Flying by the seat of his pants: the movie David Cronenberg called an “ordeal by fire”

Although he’s shown a knack for applying his signature style to a number of different genres, David Cronenberg will always be known first and foremost as arguably cinema’s most famous purveyor of body horror.

It clearly runs in the family based on the filmography of his son Brandon so far, but that was to be expected, seeing as he was literally cut from Cronenbergian cloth. The filmmaker was several features deep into his career before he even punctured the mainstream, but it was an ordeal to reach that point in the first place.

Cronenberg had six movies under his belt before he finally experienced crossover success, but he was already making waves on the underground circuit long before then. Early efforts, including Shivers, Rabid, and The Brood, had been making waves among the midnight crowd, but it wasn’t until Scanners that the world at large had its eyes opened to the work of the Canadian maverick.

It wasn’t often that independent features made in the country took off at the United States or international box office, but Scanners recouped its production costs almost four times over for cinemas and kicked open countless new doors for its singular writer and director. It was far from being an easy shoot, though, and it hardly got off to a rousing start when day one was described by the filmmaker as “the most disastrous shooting day I’ve ever had”.

Still, the outlandish sci-fi chiller with cinema’s single most iconic exploding head became his breakthrough hit, not that he could have imagined it that way. In fact, Cronenberg once referred to Scanners as “an ordeal by fire more than a trial,” albeit one that “turned out to be my first really successful film” and ultimately became known as one of the decade’s most notable big screen terrors.

There were difficulties securing funding, only two weeks were allocated for pre-production and Cronenberg hadn’t even written a full screenplay by then, rewrites were ongoing during filming, and brand new sequences would often be concocted on the fly and handed to the cast at the last minute, as star Michael Ironside explained to Den of Geek.
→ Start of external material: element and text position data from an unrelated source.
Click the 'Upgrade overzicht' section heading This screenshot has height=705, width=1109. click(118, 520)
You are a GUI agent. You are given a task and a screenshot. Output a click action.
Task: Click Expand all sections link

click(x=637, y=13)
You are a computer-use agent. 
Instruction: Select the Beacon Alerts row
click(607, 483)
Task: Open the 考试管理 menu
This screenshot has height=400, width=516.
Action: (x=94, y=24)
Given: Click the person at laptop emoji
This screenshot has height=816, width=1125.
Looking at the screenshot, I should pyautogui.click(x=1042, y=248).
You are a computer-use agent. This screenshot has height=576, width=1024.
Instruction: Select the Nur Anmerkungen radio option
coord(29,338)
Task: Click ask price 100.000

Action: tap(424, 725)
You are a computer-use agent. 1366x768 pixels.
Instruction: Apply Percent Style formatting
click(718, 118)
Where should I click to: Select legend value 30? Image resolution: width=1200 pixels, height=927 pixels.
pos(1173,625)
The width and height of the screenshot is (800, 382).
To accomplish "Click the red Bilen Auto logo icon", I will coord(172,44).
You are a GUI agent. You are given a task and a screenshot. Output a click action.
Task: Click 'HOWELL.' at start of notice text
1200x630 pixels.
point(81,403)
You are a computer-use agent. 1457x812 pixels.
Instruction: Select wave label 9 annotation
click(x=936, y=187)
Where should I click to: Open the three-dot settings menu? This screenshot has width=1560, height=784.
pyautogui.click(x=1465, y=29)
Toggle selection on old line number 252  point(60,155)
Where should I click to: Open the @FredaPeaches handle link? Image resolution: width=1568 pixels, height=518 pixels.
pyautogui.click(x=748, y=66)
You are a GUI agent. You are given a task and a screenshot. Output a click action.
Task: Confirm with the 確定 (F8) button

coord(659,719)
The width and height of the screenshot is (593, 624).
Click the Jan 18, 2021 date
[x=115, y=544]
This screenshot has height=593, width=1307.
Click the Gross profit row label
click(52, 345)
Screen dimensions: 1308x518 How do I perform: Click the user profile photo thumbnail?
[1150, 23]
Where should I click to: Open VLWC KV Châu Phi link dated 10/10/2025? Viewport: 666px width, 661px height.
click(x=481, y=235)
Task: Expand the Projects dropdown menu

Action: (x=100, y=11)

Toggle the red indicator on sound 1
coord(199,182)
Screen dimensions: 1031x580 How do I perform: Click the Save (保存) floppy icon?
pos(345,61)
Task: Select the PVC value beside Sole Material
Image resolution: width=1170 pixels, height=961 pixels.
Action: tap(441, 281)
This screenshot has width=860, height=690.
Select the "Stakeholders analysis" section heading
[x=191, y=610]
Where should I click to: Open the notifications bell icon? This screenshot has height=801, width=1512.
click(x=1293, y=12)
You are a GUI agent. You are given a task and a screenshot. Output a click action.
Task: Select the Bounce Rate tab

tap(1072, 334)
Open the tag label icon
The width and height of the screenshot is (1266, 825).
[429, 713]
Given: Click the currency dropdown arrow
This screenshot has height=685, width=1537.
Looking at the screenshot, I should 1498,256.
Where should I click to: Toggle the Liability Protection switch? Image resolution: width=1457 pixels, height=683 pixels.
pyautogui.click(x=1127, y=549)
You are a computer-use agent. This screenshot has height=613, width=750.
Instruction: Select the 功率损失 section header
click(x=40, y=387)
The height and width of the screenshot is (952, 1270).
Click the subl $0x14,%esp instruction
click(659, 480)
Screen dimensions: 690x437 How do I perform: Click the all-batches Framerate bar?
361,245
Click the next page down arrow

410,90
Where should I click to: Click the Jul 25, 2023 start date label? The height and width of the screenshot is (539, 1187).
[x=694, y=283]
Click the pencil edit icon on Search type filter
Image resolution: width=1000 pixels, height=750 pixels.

“When I was on Scanners I literally got scenes sometimes the night before, sometimes two days before, because he was rewriting the script as we went,” the actor revealed. “A very bold thing for a storyteller to do. Only somebody like David, who is so deft at what he does, so good at what he does, could do that because you can really get yourself in a hole.”

The production may have been manic, but Cronenberg’s ordeal by fire became a pivotal moment in his career, one that saw him state his case for being one of the horror genre’s most exciting talents, a reputation that only enhanced in the years to come.